I didn’t let my son ski down that mountain in a sweat shirt and his sneakers even if he didn’t want to wear all the gear.
But I’d encourage you not to evaluate a reasonable assumption of risk based on your child’s disability, label and certainly not on their “mental age” (a highly problematic concept that I think is more harmful than the R word).
All things are risky. This is a really unfortunate reality for parents. There is actually no way to protect our children from the possibility of harm. It is terrible and unfair and I’d like to lodge a complaint about this but that office is apparently not open to feedback.
So, it is true that all things are risky and that this is going to continue to be the reality. There is no avoiding risk. There is only trying to make informed decisions about risk.
What you CAN do is consider the chances that harm will actually occur, the degree of possible harm, and the likely benefits.
Here are three questions you can ask yourself.

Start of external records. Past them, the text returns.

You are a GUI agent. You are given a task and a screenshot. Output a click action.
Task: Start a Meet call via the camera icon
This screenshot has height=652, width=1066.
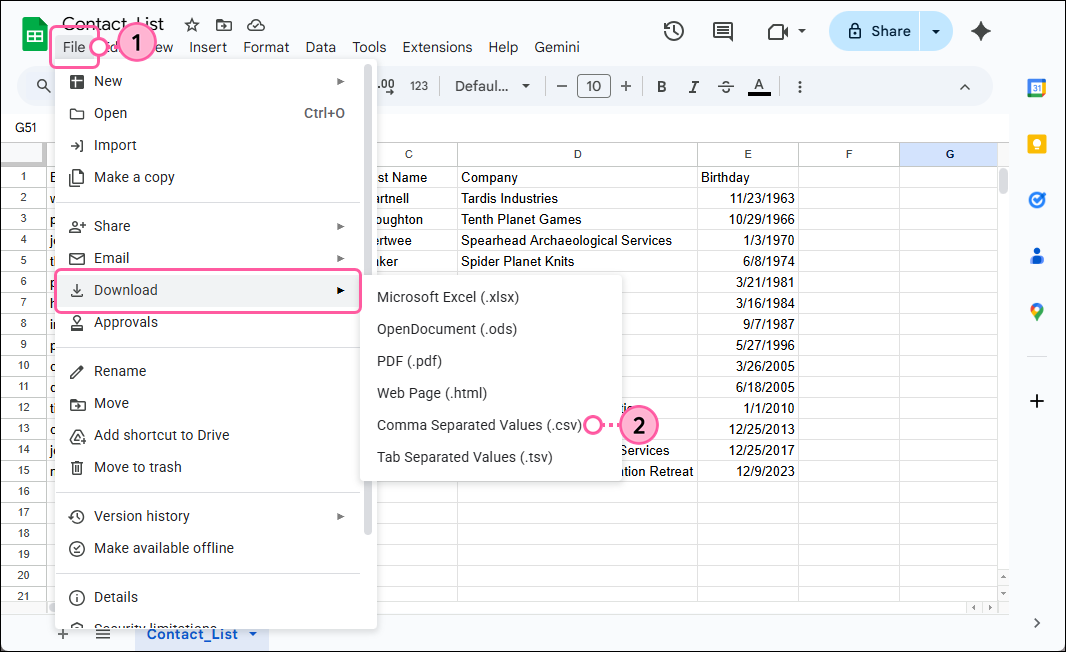tap(778, 31)
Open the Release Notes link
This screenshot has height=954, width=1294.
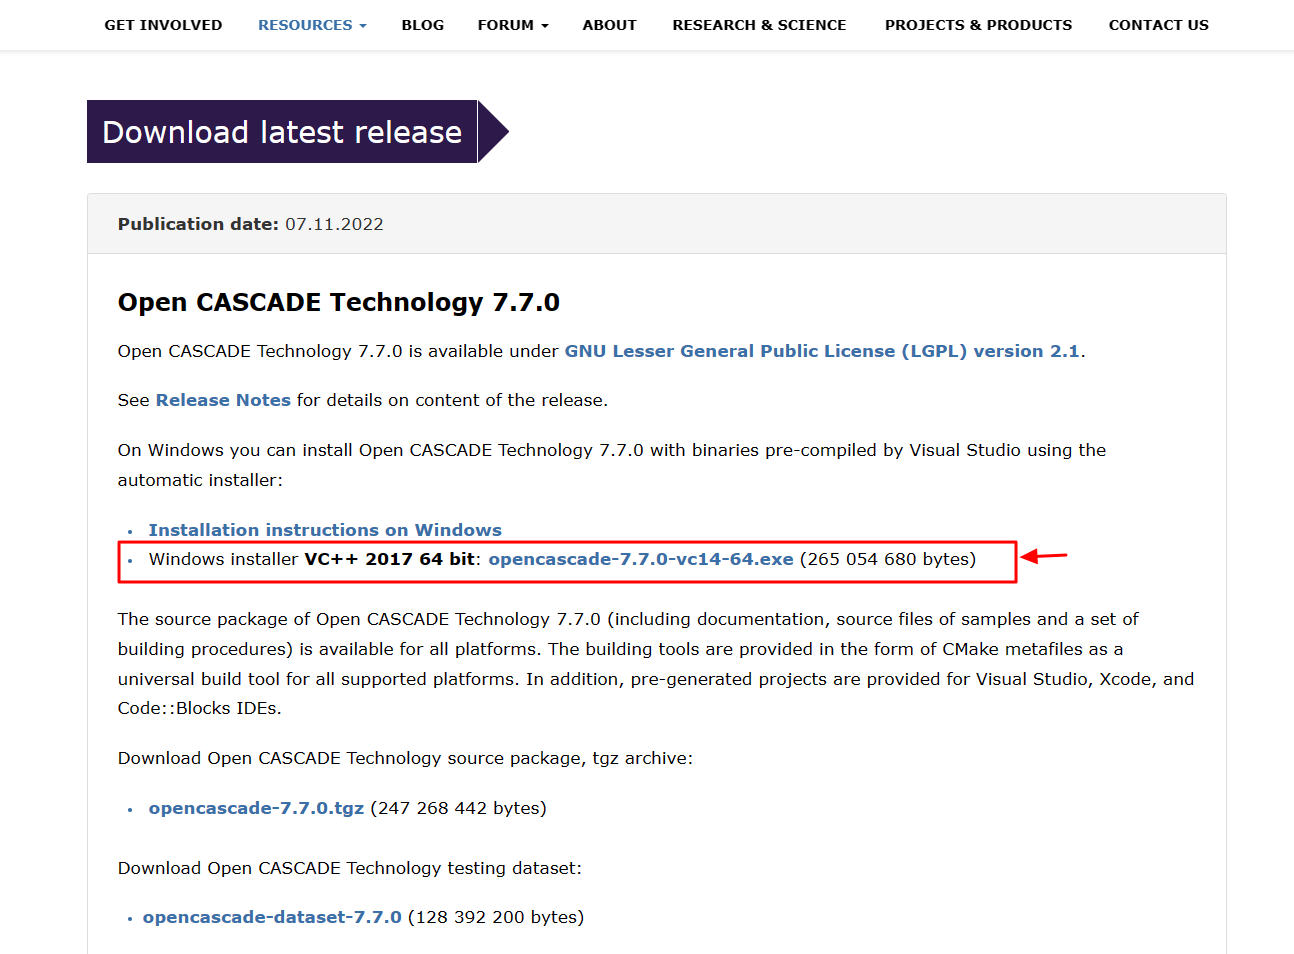point(223,400)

1. How likely is it that something bad will happen?
2. How bad is this bad thing? Slightly harmful right through to life threatening.
3. What possible benefits come with this decision?
Let’s look at some examples.
One can choose the risk of building friendships and a life of belonging in their typical neighbourhood school where there is a risk of rejection and bullying.
How likely is it that something bad will happen? In this case there is a quick and sadly easy answer. There is an almost 100% chance that your child will experience some rejection. How do I know? Because we all experience this at school and because kids with disabilities have higher than average rates of rejection.
How harmful is this harm? Well, that depends. It depends on how much rejection one experiences and what other experiences one has to counter the rejection.
What are the benefits? Well, relationships and belonging in your community is the absolute foundation of a good life. So, the benefits are pretty powerful. The benefits of having relationships and belonging in community even keep you safe! So risk reduction is one benefit of taking this risk!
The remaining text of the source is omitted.